September 24, 2014 12:01 ET

the happy egg co. Releases First Album for Hens to Lay Eggs to

SAN FRANCISCO, CA--(Marketwired - September 24, 2014) - The sounds of One Direction may set millions of girls' hearts aflutter but hens are more moved by Beethoven according to a new study conducted by the University of Bristol. The study was commissioned by the happy egg co. to discover the positive benefits of music on hens as part of its long-term commitment to find new ways to make its flocks even happier. The results revealed six percent more eggs were laid in nest boxes playing classical music compared to the nest boxes playing songs by the most popular boy band in the world.
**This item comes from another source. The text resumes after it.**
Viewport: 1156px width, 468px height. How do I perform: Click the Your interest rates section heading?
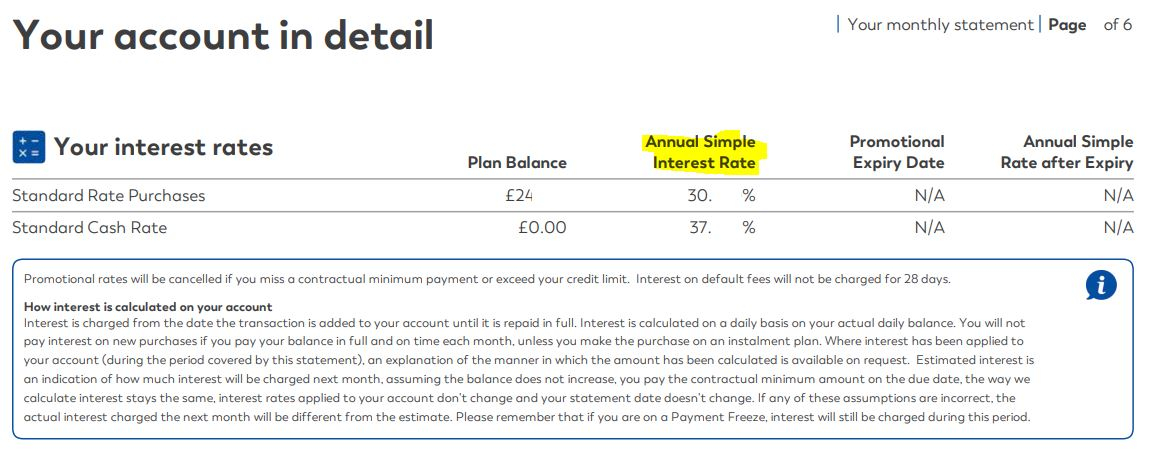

"We know hens have good hearing and respond in different ways to different sounds," said Jenni Danby, Marketing Director at the happy egg co. "We wanted to see if music could boost their happiness. This research has shown how noise can affect laying birds and builds on our understanding of the importance of providing them with an environment that best suits their preferences when it comes to musical stimulus."

The study revealed that all types of music intrigue hens. The hens entered the nest boxes 159 percent more frequently during weeks when music was playing than they did during quieter weeks when no music was played. Over the two month time period happy egg hens were exposed to pop, rock and classical songs by artists including Lady Gaga, Beyonce, Queen, Bach and Mozart, with their reactions and behaviors then monitored.

Hens showed a preference for nest boxes playing Beethoven, Bach and Mozart over those broadcasting Lady Gaga and One Direction. Although the hens did not lay any more eggs overall, they did switch nest boxes, laying six percent more eggs in the boxes playing Eine Kleine Nachtmusik.

 "The study shows that chickens have the ability not only to hear music but to discriminate between different genres, as shown by the fact that some of the birds switched nest boxes, choosing to lay preferentially to the accompaniment of classical music," said Isabelle Pettersson, researcher for the study at the University of Bristol. "We already know that hens are sensitive to noise and that loud noises of 80 decibels or more can have a profoundly negative effect on them, but it would seem the soothing tempo of classical composition may have a more positive effect."

As a result of the findings, the happy egg co. is releasing Top of the Flocks, an album of tracks produced by renowned British composer Jack Ketch to help boost hen happiness, relaxation and productivity. Copies will be given to happy egg producers and the album is also available for download to enable hens across the U.S. to enjoy music to lay eggs to.

Packaged in a sunshine-yellow carton made of 100 percent recycled and compostable material, and now available in six-, 10- and 12-packs, happy eggs stand out for their color and clarity in the egg aisle. Free Range eggs from the happy egg co. will be available at over 4,000 grocery stores across the country next month following recent increases in distribution.